■ DATA SHOWN ■
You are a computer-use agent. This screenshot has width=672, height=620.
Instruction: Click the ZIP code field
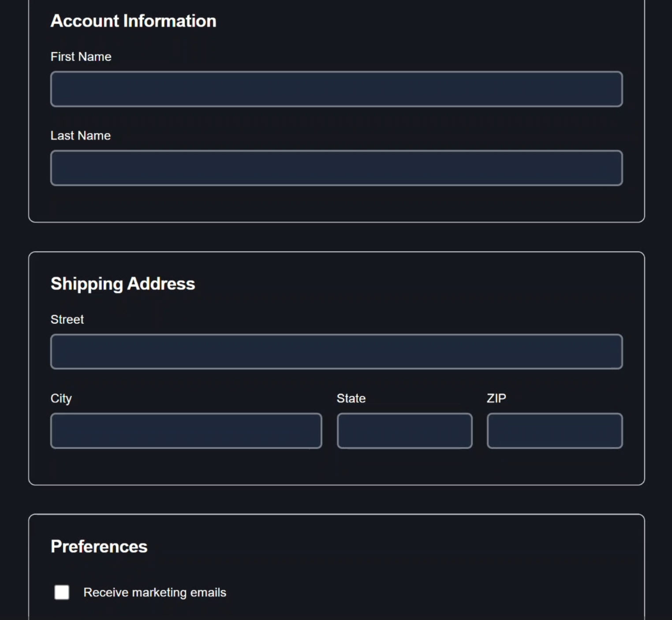tap(555, 430)
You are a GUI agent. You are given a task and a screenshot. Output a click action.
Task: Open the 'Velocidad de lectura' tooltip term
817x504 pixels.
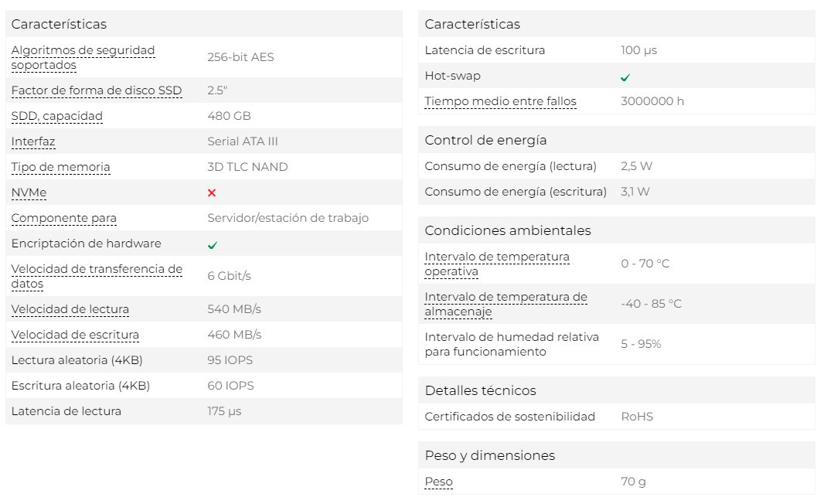click(x=70, y=309)
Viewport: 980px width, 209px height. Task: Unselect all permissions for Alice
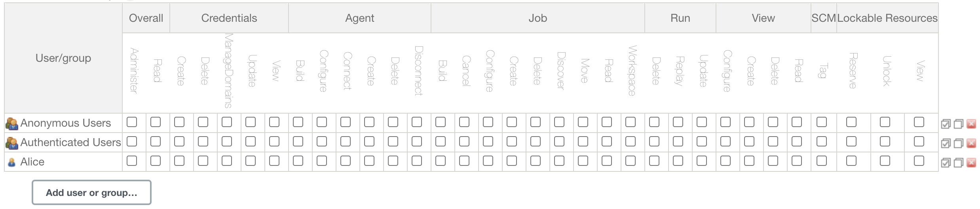pyautogui.click(x=958, y=163)
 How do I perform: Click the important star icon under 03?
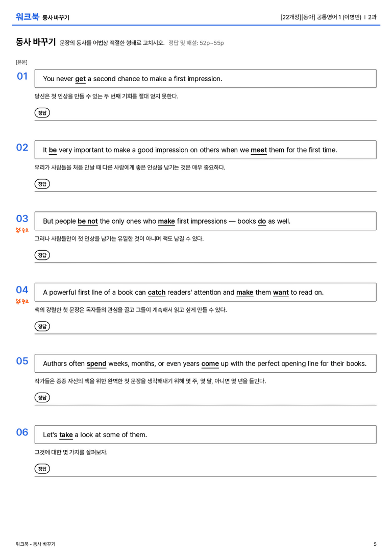(18, 230)
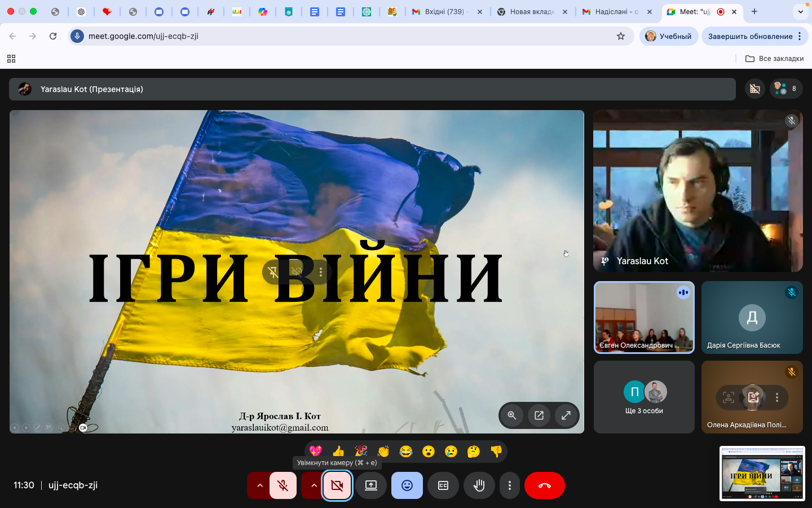Raise hand in the meeting
Image resolution: width=812 pixels, height=508 pixels.
[479, 485]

■ DIRECTIONS FOR THIS TASK ■
Among the lines of the material, find those holding the word "screenshot" and return them.

■ RESPONSE TO THIS EXERCISE ■
You are a computer-use agent. This screenshot has width=672, height=620.
You are a GUI agent. You are given a task and a screenshot. Output a click action.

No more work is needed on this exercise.